A large, vibrantly blue bunting, the male Blue Grosbeak sings a rich, warbling song from trees and roadside wires. A bird of shrubby habitats, these richly colored birds can be hard to spot unless you hear them singing first. They are widespread but not abundant across the southern U.S., and are expanding their range.
Breeding males are a beautiful, deep blue overall, with chestnut wingbars. Females and non-breeding males are a cinnamon color overall, with brown wingbars. They are larger than an Indigo Bunting, but slightly smaller than a Brown-headed Cowbird. They’re a stocky songbird with a very large, triangular bill that seems to cover the entire front of its face, from throat to forehead.


Blue Grosbeaks are characteristic species of old fields beginning to grow back into woodland. They breed in areas covered in a mix of grass and shrubs, with usually a few taller trees. In more-arid areas, they often use the shrubby growth along watercourses.
They’re unobtrusive despite their bright colors, although in summer males frequently sing their pleasant, rich, warbling songs. Often they sing while perched at high points in the shrubs and small trees of their generally open or shrubby habitats. Listen for their loud, almost metallic chink call. Also watch for this species’ odd habit of twitching its tail sideways.
Although they feed mostly on insects (especially grasshoppers and crickets), Blue Grosbeaks also eat other invertebrates such as snails, along with the seeds of wild and cultivated grains. Their insect diet includes beetles, bugs, cicadas, treehoppers, and caterpillars. The grain portion of their diet includes seeds of bristlegrass, panicgrass, wheat, oats, rice, corn, and alfalfa. They hover and glean food from foliage, sally out for flying insects from a perch, and even hunt for insects on the ground. Before feeding an insect to their nestlings, they remove the head, wings, and most of the legs.


Males arrive on the breeding grounds early in the season and form feeding flocks before females arrive. Each breeding pair defends a territory 2-20 acres in size during nest building and incubation, allowing the territory to shrink once the nestlings hatch. Blue Grosbeaks usually build their nests low in small trees, shrubs, tangles of vines, briars, or other vegetation, often near open areas or roads.

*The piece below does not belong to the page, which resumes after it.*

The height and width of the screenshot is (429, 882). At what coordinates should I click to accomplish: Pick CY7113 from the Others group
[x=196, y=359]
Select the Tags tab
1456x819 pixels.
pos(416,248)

The female probably does most of the construction, but males sometimes build nests as well. The compact, cup-shaped nest is woven from twigs, bark strips, rootlets, cotton, rags, newspaper, string cellophane, snakeskin, dead leaves, or other materials. The inner cup measures 2–3 inches across and about 2 inches deep, and is often lined with rootlets, hair, and fine grasses. Each clutch has 3-5 eggs and they raise 1-2 broods. Hatchlings are helpless, with brownish-gray down and closed eyes, but they mature quickly, leaving the nest in approximately 10 days. Blue Grosbeaks are unfortunately heavily parasitized by cowbirds, which lay their own eggs in the grosbeak’s nest.
Fun Fact: The oldest Blue Grosbeak on record was a male and at least 10 years, 11 months old when he was recaptured and rereleased during banding operations in Ohio in 2017.